→ **Document**
========

One of my favorite tropes in fantasy and science fiction is the idea of parallel worlds, but in science fiction and fantasy settings, typically what happens is somebody from the real world travels to a parallel world. So assuming that the multiverse is actually real, would it ever be possible to travel to a parallel world?
It’s pretty tough to imagine how that would happen. So, you may know I have a recent book called The Hidden Reality, where I go through nine different variations on the theme of parallel universes. Because there isn’t just one flavor of parallel universe—there’s a version that comes out of quantum mechanics, there’s a version that comes out of cosmology, a version that comes out of string theory, and so forth. But one thing that they do share is it’s pretty tough, if not impossible, to go from one universe to another in any of these versions—in any conventional notion of what it would mean to travel from one universe to another.
So what I mean by that is, let me just give one example. The parallel universe theory that comes out of quantum mechanics is called “the many worlds interpretation of quantum mechanics.” And it emerges because the core idea of quantum physics that we learned about in the 1920s and ’30s is that you can’t predict with certainty the outcome of any experiment. Instead the best you can ever do is predict the probability that you’ll get one outcome or another—say a 30 percent chance of this, 50 percent chance of that, and 20 percent chance of that. Now, the question arose, and is still with us, of when you do a measurement, when you find one and only one outcome, what happened to the other potential outcomes?
And it turns out that the most straightforward reading of the math of quantum mechanics—as realized by a guy named Hugh Everett all the way back in 1957—the most straightforward reading is that the other potential outcomes actually do happen, they just happen in their own separate universe, which would mean that the experimenter, say me, would measure the particle and find it in one location in this universe and think that’s the only outcome, but there’d be another copy of me in a parallel world finding the particle at a different location, and another version of me still in yet another parallel universe that would find the third possible outcome.
So there’d be three of me, if there are three possible outcomes in these three parallel universes, so you could say that I “traveled,” in some sense, to all of them, because there would be a version of me in each of those universes. But the traditional notion of being able to jump from one universe to another, in the way that we see in movies or sometimes read about in books, it’s hard to see how that would have any meaning in this version of parallel universes, and a similar kind of discussion would apply to most of the others as well.
I listened to a lecture where you talked about how if you were to fly deep enough into outer space, you might in effect end up in a parallel universe?

========

→ **Rows**
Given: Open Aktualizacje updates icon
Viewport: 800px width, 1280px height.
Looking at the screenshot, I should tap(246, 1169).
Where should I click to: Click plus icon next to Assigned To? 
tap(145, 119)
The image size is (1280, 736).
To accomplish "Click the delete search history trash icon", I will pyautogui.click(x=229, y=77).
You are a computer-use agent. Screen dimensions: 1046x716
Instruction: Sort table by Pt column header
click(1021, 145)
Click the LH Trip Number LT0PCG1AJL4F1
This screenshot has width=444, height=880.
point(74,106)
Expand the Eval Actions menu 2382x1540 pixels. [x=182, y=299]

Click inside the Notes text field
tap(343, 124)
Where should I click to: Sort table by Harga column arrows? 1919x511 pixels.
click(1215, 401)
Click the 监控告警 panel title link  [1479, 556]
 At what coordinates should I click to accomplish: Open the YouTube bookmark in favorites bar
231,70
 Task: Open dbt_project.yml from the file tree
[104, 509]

========

Retype everything in the passage on parallel universes from "So what I mean" down to "other potential outcomes?". The entries are separate material and have no connection to the passage on parallel universes.

So what I mean by that is, let me just give one example. The parallel universe theory that comes out of quantum mechanics is called “the many worlds interpretation of quantum mechanics.” And it emerges because the core idea of quantum physics that we learned about in the 1920s and ’30s is that you can’t predict with certainty the outcome of any experiment. Instead the best you can ever do is predict the probability that you’ll get one outcome or another—say a 30 percent chance of this, 50 percent chance of that, and 20 percent chance of that. Now, the question arose, and is still with us, of when you do a measurement, when you find one and only one outcome, what happened to the other potential outcomes?